In some ways, pushing for where does it make perhaps more sense for the state to be involved in these things…is it this impetus towards and this desire towards organized labor? Does it come from the fact that we have both a weakened state and an over-powerful corporate structure?

Tim Maughan

Yeah, very much so.

Ryan Stec

We need a stronger state as well, or? I wonder if you guys thought about the different roles there.

Tim Maughan

Yeah, a little bit. I think one of my own personal bugbears is we talk about community a lot and we don’t talk about the state. To me, I like to believe that the two are the same thing. Community seems like a nebulous term a lot of the time and it’s used in ways that are used by corporations a lot. Disney use the term ‘community’ constantly. What they mean is ‘customers’ and what they mean is ‘audience.’ ‘Consumers’ is what they mean but they use ‘community’ as a fill-in for that. The Star Wars ‘community, the Marvel ‘community’ expects that we are addressing needs to consumers and you’re selling products to consumers. 

 

But I like the idea of the state being a community. The two can interact and be the same thing at times. Also, neoliberalism has demonized the state into being this very much top down thing, the same way corporations are a top down thing.
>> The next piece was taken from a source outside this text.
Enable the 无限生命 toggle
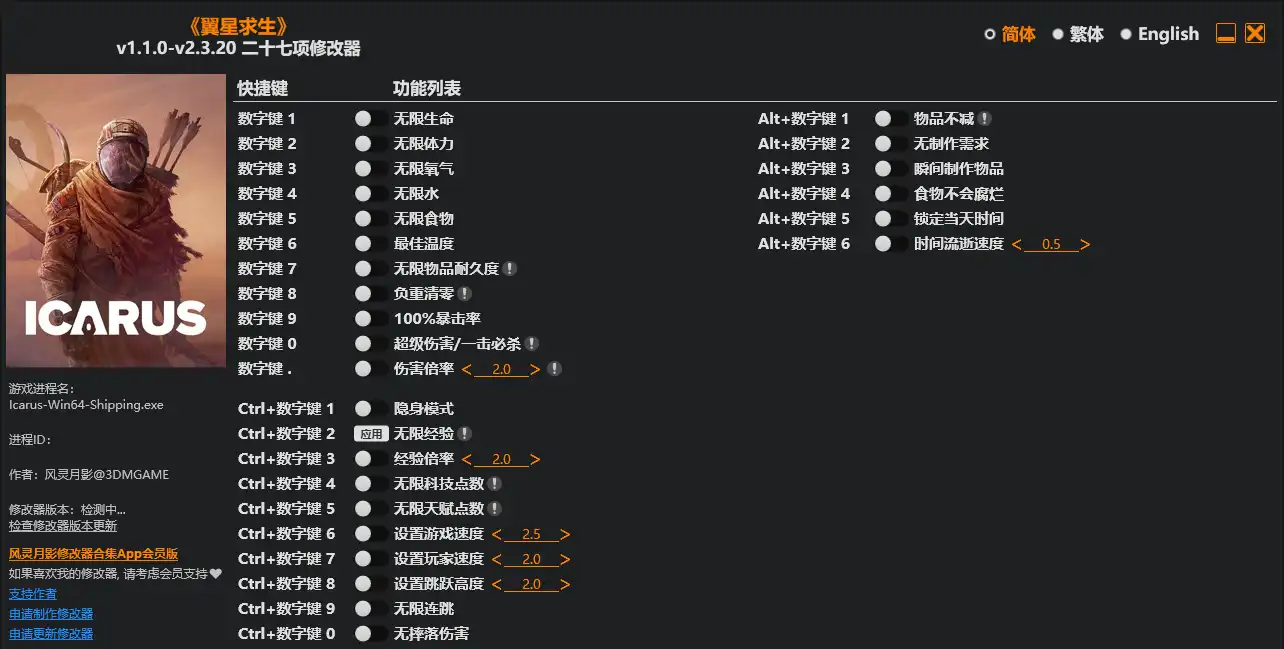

That’s not the state to me, the state is us. If something is owned by the state, it means it’s owned by us. 

 

I got very upset today. I saw a story on the BBC about, back in the UK, one in four people questioned during the pandemic thought that too many people were getting welfare payments because they’re out of work. They interviewed a bunch of young women, it turned out, who had claimed unemployment benefit, for the first time, during the pandemic and they were ashamed of doing it. They put off doing it to the last minute until they were really desperate for money in order to do it. That is your money. It’s money that you’ve paid in. They’re getting 400 quid a month. These people were paying more than that in taxes a month, I’m sure they were, and national insurance payments and such like that. It’s your money. It’s there for you. It’s assigned for you to use in these situations.

 

We’ve broken that relationship so that the state is part of the Other or part of the domination of us rather than it being the community that we’re in.  Like you said, this caring community, a state that’s built around care and responsibility for each other.

THE ‘COMMITMENT CREEP’

Ryan Stec

It was towards this idea of collective care. I wonder, is it a reaction to just the way technology is being used or is there something inherent in technology which requires us, especially those steeped in the practice of creating with it, of needing something else to offset it?

Tim Maughan

There is something inherent in technology, I do think. To some extent, there is certainly something inherent in capitalism and you can’t separate the two. The crux of my kind of personal worldview is that you can’t separate technology from capitalism. I’d like to be able to but the technology we use–we build and we’ve entrapped ourselves in, for want of a better word, or we’ve committed to in certain ways–is fundamentally just an extension of capital. That’s what it exists to do.

 

One of the things that I’m very obsessed with at the moment especially around this issue is this solidarity in withholding labor to a certain extent.  I’m trying to find a smart way of describing it at the moment and the best I’ve come up with is this idea of ‘Commitment Creep’. 

 

This idea of ‘feature creep’, which we talk about with software where something like Photoshop has so many features added to it constantly or your phone has so many features added to it constantly that it becomes unusable or bogged down or slow and whatnot. I feel like this is happening to artists. We are being asked to commit to different types of work in order to continue to be working artists.